Dylan, ou a inevitabilidade do presente

um show de Bob Dylan é algo assim como um genocídio musical. Sem maiores constrangimentos, a banda pega um repertório genial, coloca-o contra a parede e metralha-o sem dó com suas  guitarras elétricas. O que seria apenas um lugar comum, não fosse o velho fanho que assassina as canções o seu legítimo autor.
Dylan é automutilação.
e poderíamos argumentar que essa metamorfose constante é apenas uma forma de tentar soar original num mundo tão habituado a ouvir covers de si mesmos (sim, estamos falando com você, Paul McCartney). Mas a desconstrução é radical demais pra ser apenas isso . A resignação de “It’s All Over Now, Baby Blue” nessa levada alegre? O lamento folk de “Blind Willie McTell” metamorfoseado em country? A contemplação literária de “Desolation Row” estripada de um par de estrofes pra virar rock? A maneira com que Dylan faz tábua rasa de canções outrora perfeitas, mantendo apenas a letra (e olhe lá) pra tocar qualquer outra coisa por cima lembra Coltrane transformando standards em bebops enlouquecidos já sem nada a ver com os originais.

◆ INSTRUÇÃO A
No texto sobre Bob Dylan, a que se compara a maneira como Dylan faz tábua rasa de canções outrora perfeitas?
O texto e as entradas têm origens diferentes.

◆ DADOS FORNECIDOS
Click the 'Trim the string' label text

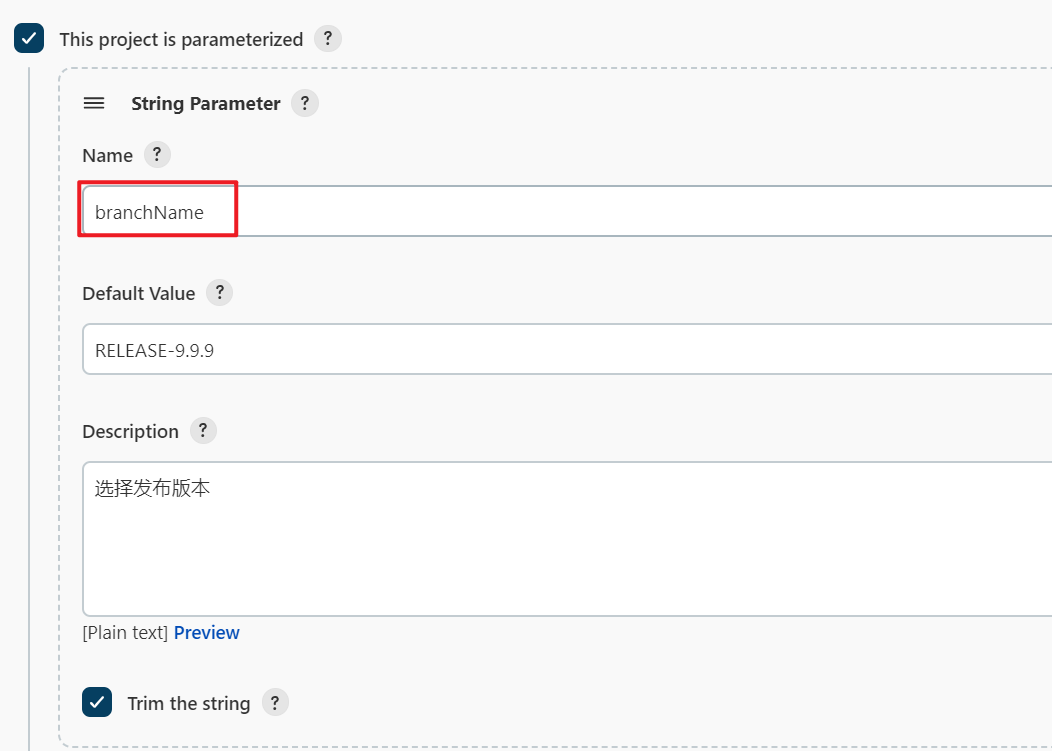click(x=189, y=703)
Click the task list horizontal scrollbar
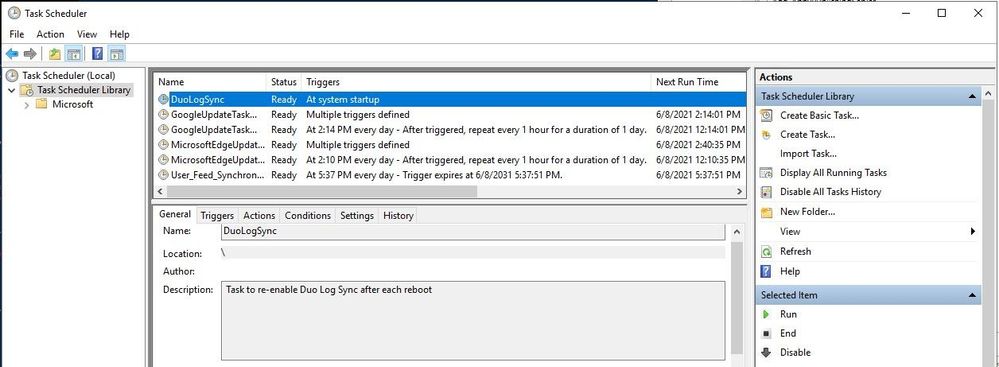 (450, 191)
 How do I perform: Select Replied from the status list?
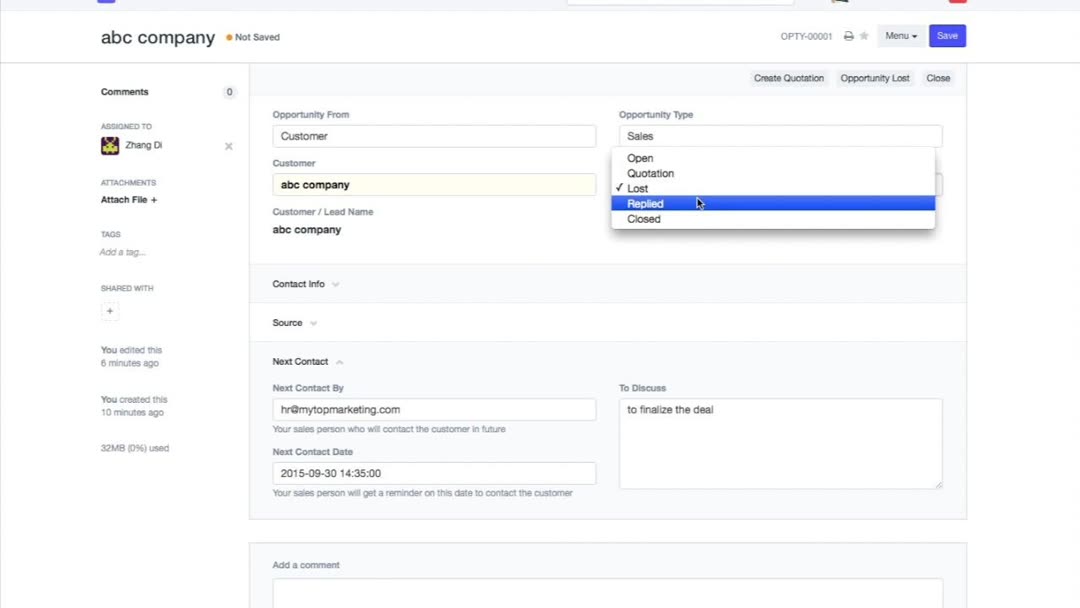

◆ INSTRUÇÃO B
Reescreva o trecho das entradas que vai da linha com "Click the task list horizontal scrollbar" até o fim das entradas, com os pedidos incluídos, e desloque em -45 cada número das coordenadas das respostas. Deixe as imagens de fora.

◆ SOLUÇÃO DO EXERCÍCIO A
A Coltrane transformando standards em bebops enlouquecidos já sem nada a ver com os originais.

◆ SOLUÇÃO DO EXERCÍCIO B
Click the task list horizontal scrollbar
 (405, 146)
 How do I perform: Select Replied from the status list?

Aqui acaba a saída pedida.